Patrizio Fratini, presidente dell’Avis di Terni, è stato ospite del Terni Rugby nella tensostruttura allestita al campo di via del Cardellino a Borgo Rivo, dove nella serata di venerdì, a cavallo tra gli allenamenti di Seniores, giovanili e Femminile, ha parlato agli iscritti e ai sostenitori del Club rossoverde dell’importanza della donazione del sangue. Un incontro voluto dal presidente del Terni Rugby, Alessandro Betti, e dalla presidentessa dell’Umbria Rugby Ragazze, Simona Foschi, in virtù di un antico legame, quello tra l’Avis e il rugby ternano, che oggi si rinnova.

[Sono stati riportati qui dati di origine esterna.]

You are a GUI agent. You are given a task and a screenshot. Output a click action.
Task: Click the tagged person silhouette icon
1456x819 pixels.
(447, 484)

Fratini ha snocciolato i dati, mettendo in risalto l’importanza di un gesto nobile e semplice come quello di donare il sangue: “In Italia ci sono circa 1 milione di soci attivi che forniscono ogni anno 2.200.000 donazioni. Terni è un caso particolare perchè il nostro ospedale, considerato l’ottavo per importanza a livello nazionale, rappresentando un’eccellenza richiede al tempo stesso anche un’ingente quantità di sangue. Basti pensare che per soddisfare le necessità legate a trasfusioni per operazioni e malattie ci vorrebbero 4.500 donazioni all’anno, mentre se ne raggiungono in media poco più di 3000. Perché donare? Si salvano vite umane dando qualcosa di sé ed è un modo intelligente per fare medicina preventiva”.

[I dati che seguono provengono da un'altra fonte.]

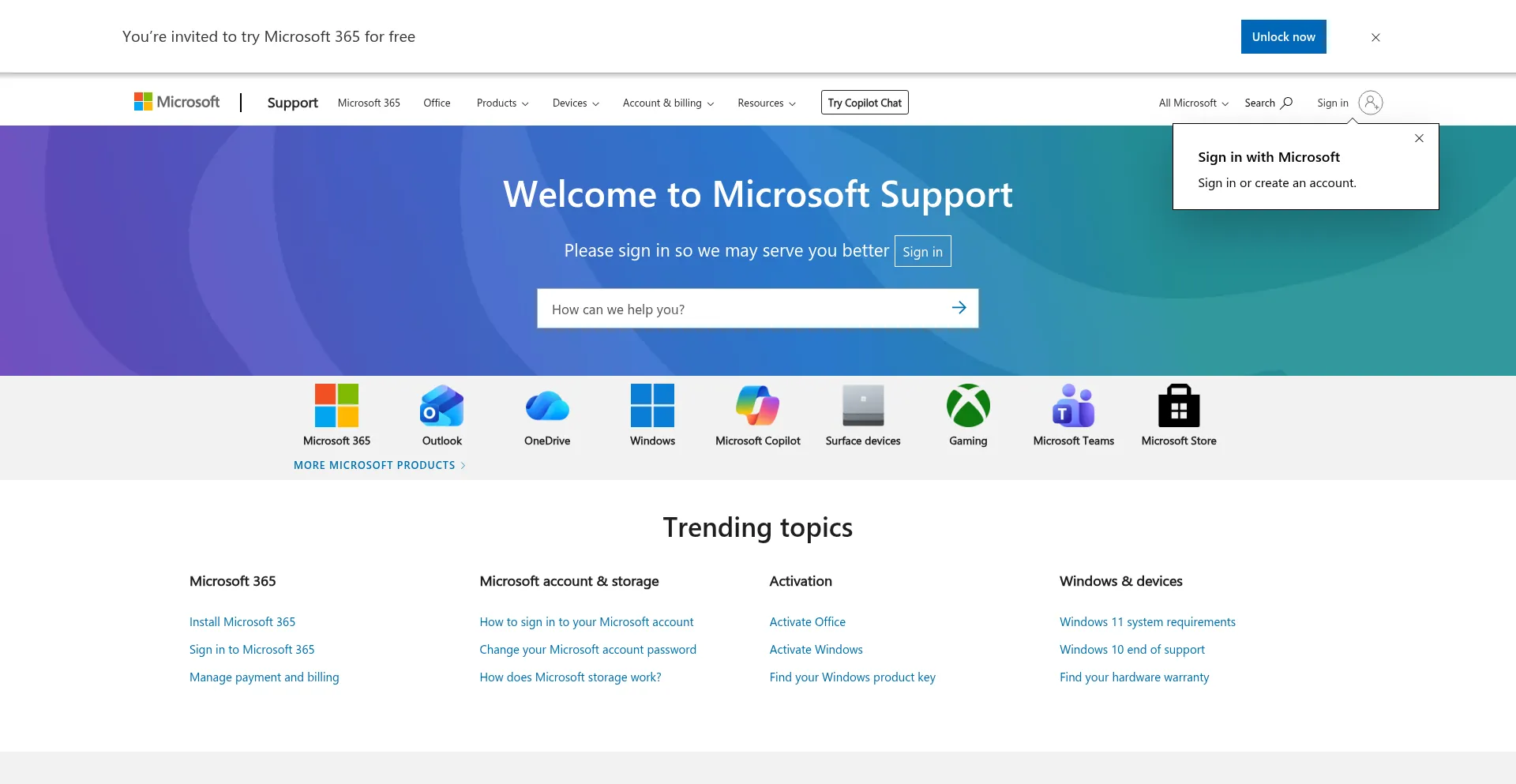Expand the Devices dropdown menu
Screen dimensions: 1516x784
[576, 103]
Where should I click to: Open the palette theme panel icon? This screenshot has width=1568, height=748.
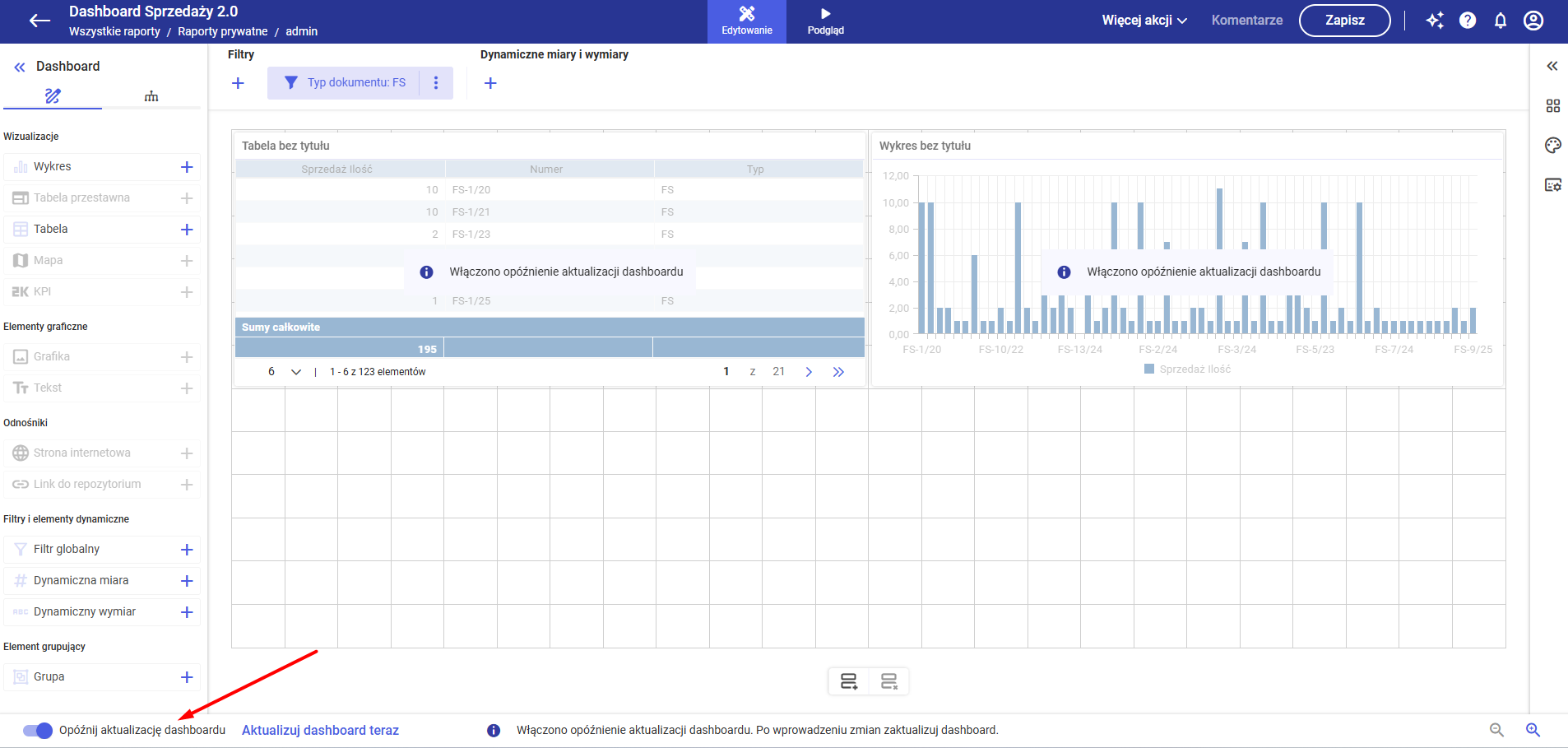(x=1552, y=146)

Insomma si fa del bene e si riceve anche qualcosa indietro. Ma soprattutto, ha spiegato rispondendo a qualche domanda, non c’è contrasto tra donazione e attività sportiva, bastano appena 24 ore di riposo. A chi ha chiesto se si dona a digiuno, Fratini ha risposto con straordinaria prontezza, raccogliendo l’assist come se fosse sul campo da rugby: “Sì, ma poi c’è il terzo tempo”. Il presidente del Terni Rugby, Alessandro Betti, nel sensibilizzare i suoi atleti a diventare donatori, ha ricordato: “E’ un’occasione straordinaria, abbiamo una grande responsabilità in campo ma da adesso non solo. È un modo intenso e importante di partecipare e rendersi utili”.